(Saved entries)
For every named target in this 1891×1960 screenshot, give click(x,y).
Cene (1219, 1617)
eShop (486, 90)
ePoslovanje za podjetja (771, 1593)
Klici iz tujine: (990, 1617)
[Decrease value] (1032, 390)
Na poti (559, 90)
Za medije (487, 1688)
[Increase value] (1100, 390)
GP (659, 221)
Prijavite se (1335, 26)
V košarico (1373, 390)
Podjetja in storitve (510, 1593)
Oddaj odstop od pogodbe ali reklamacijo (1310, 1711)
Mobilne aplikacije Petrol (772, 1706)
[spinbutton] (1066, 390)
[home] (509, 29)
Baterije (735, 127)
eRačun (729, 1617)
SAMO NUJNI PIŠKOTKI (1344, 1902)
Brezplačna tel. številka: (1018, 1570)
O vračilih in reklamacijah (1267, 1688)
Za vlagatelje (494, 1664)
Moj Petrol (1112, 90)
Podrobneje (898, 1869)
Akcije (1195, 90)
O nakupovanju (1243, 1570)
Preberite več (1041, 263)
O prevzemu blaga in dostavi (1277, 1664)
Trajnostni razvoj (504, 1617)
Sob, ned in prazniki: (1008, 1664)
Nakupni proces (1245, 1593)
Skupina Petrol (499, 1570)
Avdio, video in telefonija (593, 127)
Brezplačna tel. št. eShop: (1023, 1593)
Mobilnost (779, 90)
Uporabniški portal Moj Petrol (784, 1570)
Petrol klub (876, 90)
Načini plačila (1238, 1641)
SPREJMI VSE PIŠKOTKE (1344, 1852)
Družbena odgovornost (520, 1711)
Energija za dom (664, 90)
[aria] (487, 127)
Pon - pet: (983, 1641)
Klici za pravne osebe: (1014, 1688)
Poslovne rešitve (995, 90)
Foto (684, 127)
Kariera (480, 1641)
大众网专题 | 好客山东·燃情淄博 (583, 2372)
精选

* _BRIEF_:
An exact copy of the lines above between the line holding "Akcije (1195, 90)" and the line holding "Brezplačna tel. št. eShop: (1023, 1593)", inclusive, is the whole answer.

* _ANSWER BOX_:
Akcije (1195, 90)
O nakupovanju (1243, 1570)
Preberite več (1041, 263)
O prevzemu blaga in dostavi (1277, 1664)
Trajnostni razvoj (504, 1617)
Sob, ned in prazniki: (1008, 1664)
Nakupni proces (1245, 1593)
Skupina Petrol (499, 1570)
Avdio, video in telefonija (593, 127)
Brezplačna tel. št. eShop: (1023, 1593)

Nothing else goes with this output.